YOUR SOLIN GENERATED RECIPE
Sheet Pan Lemon Herb Chicken and Asparagus
Tender chicken breasts roasted on a single pan with crisp asparagus and juicy cherry tomatoes, finished with a bright and zesty lemon-herb drizzle.
INGREDIENTS
4 oz Chicken breast
1 bunch Asparagus
0.5 cup Cherry tomatoes
1.5 tbsp Extra virgin olive oil
1 tsp Dried oregano
0.5 tsp Garlic powder
0.25 tsp Sea salt
0.25 tsp Black pepper
1 medium Lemon
1 tbsp Fresh parsley
PREPARATION
Preheat your oven to 400°F and line a large sheet pan with parchment paper for easy cleanup.

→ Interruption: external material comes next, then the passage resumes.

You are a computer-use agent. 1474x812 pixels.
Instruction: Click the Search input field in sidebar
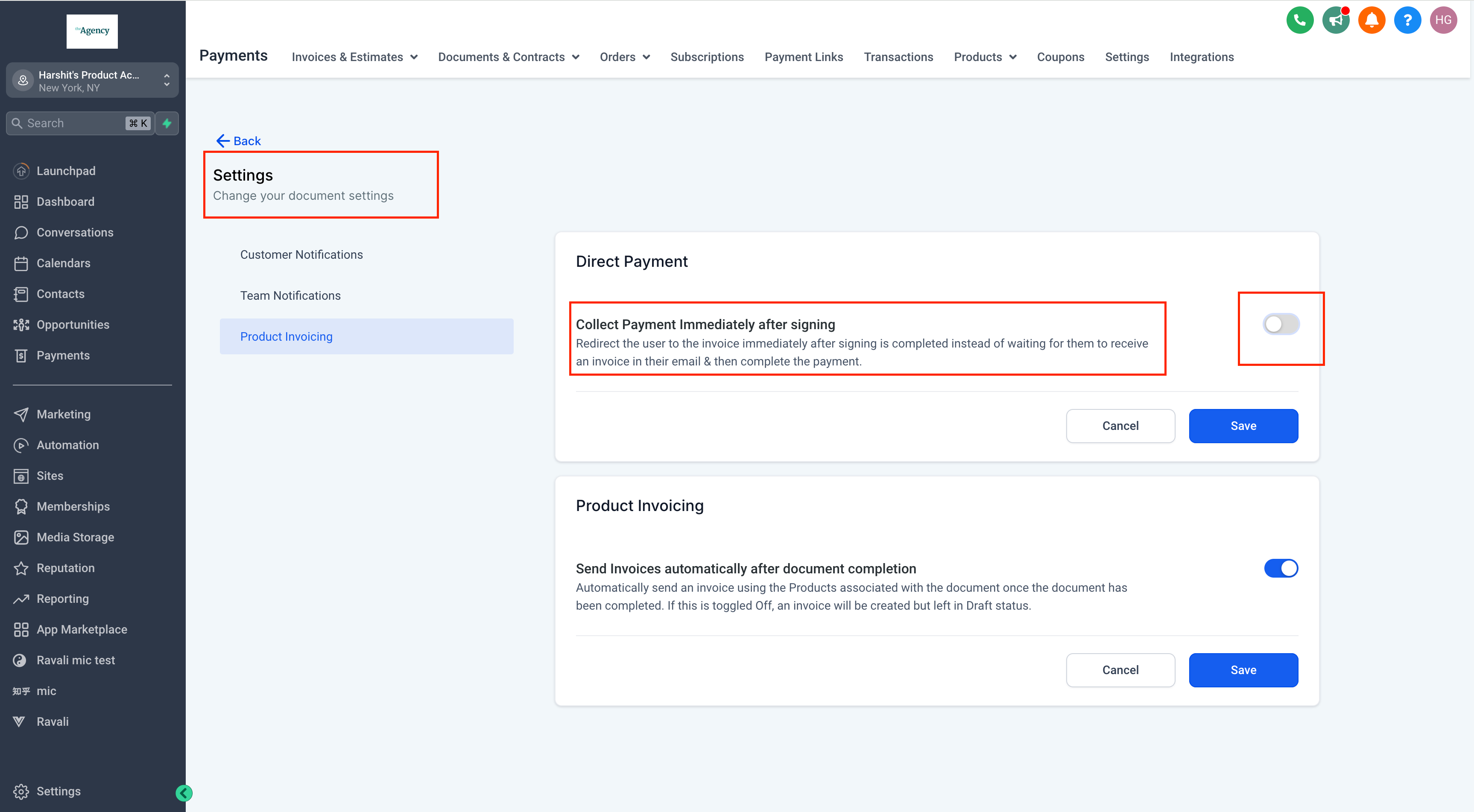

Place the chicken breasts on the pan, and if they are very thick, slice them into even cutlets to ensure quick and even cooking.
Arrange the trimmed asparagus and cherry tomatoes around the chicken in a single layer on the sheet pan.
Drizzle the extra virgin olive oil over the chicken and vegetables, then sprinkle evenly with dried oregano, garlic powder, sea salt, and black pepper.
Toss the vegetables gently to coat and flip the chicken to ensure it is seasoned well on both sides.
Roast in the oven for 15 to 20 minutes, or until the chicken reaches an internal temperature of 165°F and the asparagus is tender-crisp.
Remove from the oven, squeeze the juice of the lemon over the entire pan, and garnish with fresh chopped parsley before serving.